++++ Selected excerpt ++++
With the exception of those few people who recommend that the Government go into business on such a wholesale scale as to change materially the nature of our economy, nearly all of the proponents explicitly or implicitly indicate that they wish to rely on a system of private ownership of the means of production, to perpetuate individual initiative, to have the state enforce contracts, and to have both the prices of goods and the distribution of income determined mainly in a competitive market rather than by the agents of government. They hope to attain legally and without violence any changes which they advocate.

A FRAMEWORK FOR THE PLANS: THE ECONOMIC

MECHANISM THEY PREMISE

A review of the extant plans suggests that the proponents of all of them have in their heads a definite picture of the economic mechanism to which they relate their plans. Although they throw the spotlight by turns, as it were, on those parts of our economic machine to which their recommendations most directly pertain, they all premise a certain overall mechanism into which their suggestions fit. What is the nature of this mechanism?
++++ Data lines ++++
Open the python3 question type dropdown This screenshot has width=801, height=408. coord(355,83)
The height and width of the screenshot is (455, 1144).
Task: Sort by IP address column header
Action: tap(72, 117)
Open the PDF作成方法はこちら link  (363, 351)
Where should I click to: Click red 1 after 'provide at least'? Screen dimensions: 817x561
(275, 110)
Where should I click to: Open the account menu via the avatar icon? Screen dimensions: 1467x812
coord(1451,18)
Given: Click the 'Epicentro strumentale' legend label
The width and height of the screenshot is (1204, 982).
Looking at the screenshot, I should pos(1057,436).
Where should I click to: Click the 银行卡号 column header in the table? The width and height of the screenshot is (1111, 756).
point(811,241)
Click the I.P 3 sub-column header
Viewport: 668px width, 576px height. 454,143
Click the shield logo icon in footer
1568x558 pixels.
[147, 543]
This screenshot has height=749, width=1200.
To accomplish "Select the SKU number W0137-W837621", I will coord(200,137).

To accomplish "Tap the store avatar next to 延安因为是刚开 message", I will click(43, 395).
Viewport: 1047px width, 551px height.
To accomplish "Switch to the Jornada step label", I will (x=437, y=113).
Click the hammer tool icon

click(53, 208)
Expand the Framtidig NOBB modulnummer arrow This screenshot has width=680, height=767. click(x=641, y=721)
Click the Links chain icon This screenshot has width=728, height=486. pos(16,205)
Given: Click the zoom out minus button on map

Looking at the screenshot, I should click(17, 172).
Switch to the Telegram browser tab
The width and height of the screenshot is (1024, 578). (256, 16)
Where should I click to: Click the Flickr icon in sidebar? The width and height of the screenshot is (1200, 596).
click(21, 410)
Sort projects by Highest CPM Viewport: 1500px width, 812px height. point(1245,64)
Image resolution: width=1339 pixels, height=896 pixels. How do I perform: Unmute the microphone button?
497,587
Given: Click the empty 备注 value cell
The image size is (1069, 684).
++++
Instructions for the task: Can you give everything from "MECHANISM THEY PREMISE" down to "of this mechanism?" in the excerpt on economic plans again, changing "proponents" to "advocates"?

Response for this exercise:
MECHANISM THEY PREMISE

A review of the extant plans suggests that the advocates of all of them have in their heads a definite picture of the economic mechanism to which they relate their plans. Although they throw the spotlight by turns, as it were, on those parts of our economic machine to which their recommendations most directly pertain, they all premise a certain overall mechanism into which their suggestions fit. What is the nature of this mechanism?